## Data excerpts
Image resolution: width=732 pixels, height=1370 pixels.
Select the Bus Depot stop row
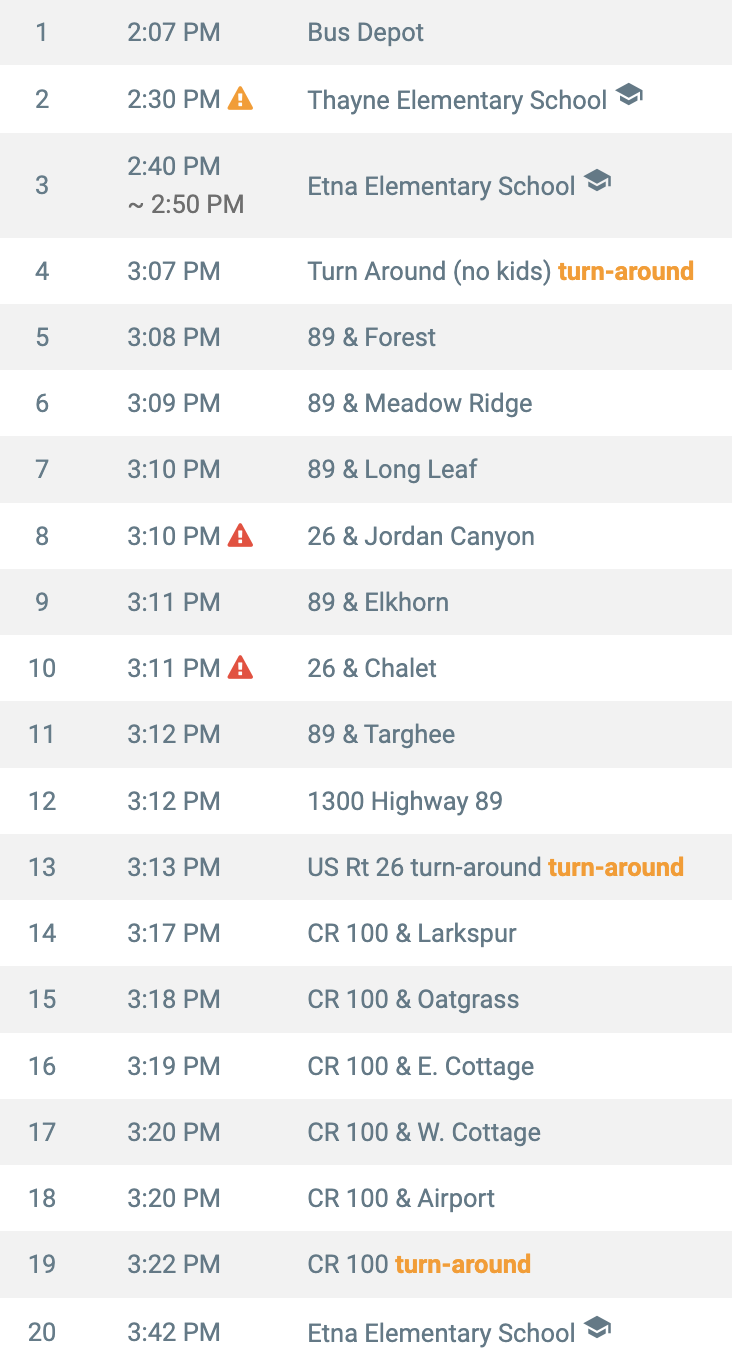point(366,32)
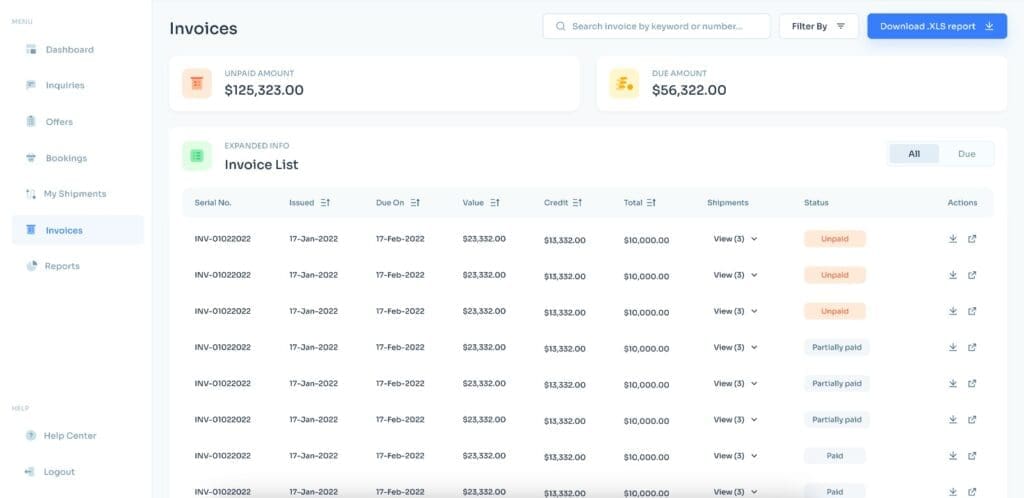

--

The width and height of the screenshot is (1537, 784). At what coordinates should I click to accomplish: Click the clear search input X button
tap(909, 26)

## Problem to work on
Rewrite the material starting with the line that contains "Image resolution: width=732" and going on through the line that contains "point(366,32)", substituting "Train Station" for "Bus Depot" and changing nothing else. Leave the pictures out of your answer.

## Correct response
Image resolution: width=732 pixels, height=1370 pixels.
Select the Train Station stop row
point(366,32)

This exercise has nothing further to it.